Wenn eine firmware datei benötigt wird, könnte es sein, das du eine verwendest, welche nicht für europa ausgelegt ist

----------

## firefly

falls der treiber als abhängigkeit das cfg80211 modul hat, dann hilft dir folgendes:

http://www.pc-forum24.de/suse-treiber/10253-neue-wlan-treiber-mac80211-basiert-und-die-kanaele-12-und-13-a.html

----------

## Child_of_Sun_24

Ich hatte mal Probeweise noch die Sysrescuecd 1.1.3 Beta 1 (Auch mit 2.6.27er) Kernel ausprobiert und er sagt beim Laden des Treibers nichts von einer Firmware (Würde ja im dmesg stehen)
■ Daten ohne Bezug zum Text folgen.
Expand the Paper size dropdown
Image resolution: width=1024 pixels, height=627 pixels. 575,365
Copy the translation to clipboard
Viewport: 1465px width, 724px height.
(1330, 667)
Aber auch dort ist das selbe Problem, ich kann nur die Kanäle 1-11 benutzen.

Habe auch dort nichts darüber gefunden.

CoS24

----------

## Child_of_Sun_24

Ich konnte das Problem lösen:

Es lag nicht am eigentlichen treiber sondern am stack.

Ich habe den mac80211 stack als Modul kompiliert ebenso das konfigurationsmodul cfg80211, natürlich auch den Treiber rtl8187

Dann habe ich unter /etc/modprobe.d eine neue datei angelegt:

options

da drin habe ich dann die folgende eingegeben:

option cfg80211 ieee80211_regdom=EU

Dann einen neustart gemacht und siehe da die Kanäle 12 und 13 sind nutzbar  :Smile: 

CoS

----------

## Child_of_Sun_24

 :Embarassed:  Sorry Firefly habe ausversehen deinen zweiten Post überlesen   :Embarassed: 

Habe dieselbe Seite vorhin gefunden   :Embarassed: 

Danke nochmal,

CoS24

----------

## EOF

Krass, wir beide hatten das gleiche problem. Nur sieht man das vom topic her nicht. Hier der link:

https://forums.gentoo.org/viewtopic-t-719531.html

----------

## firefly

 *EOF wrote:*   

> Krass, wir beide hatten das gleiche problem. Nur sieht man das vom topic her nicht. Hier der link:
> 
> https://forums.gentoo.org/viewtopic-t-719531.html

 

nicht ganz, es war die gleiche ursache aber nicht das gleiche Problem, bei dir war die auswirkung eine andere -> absturz eines Programms.

----------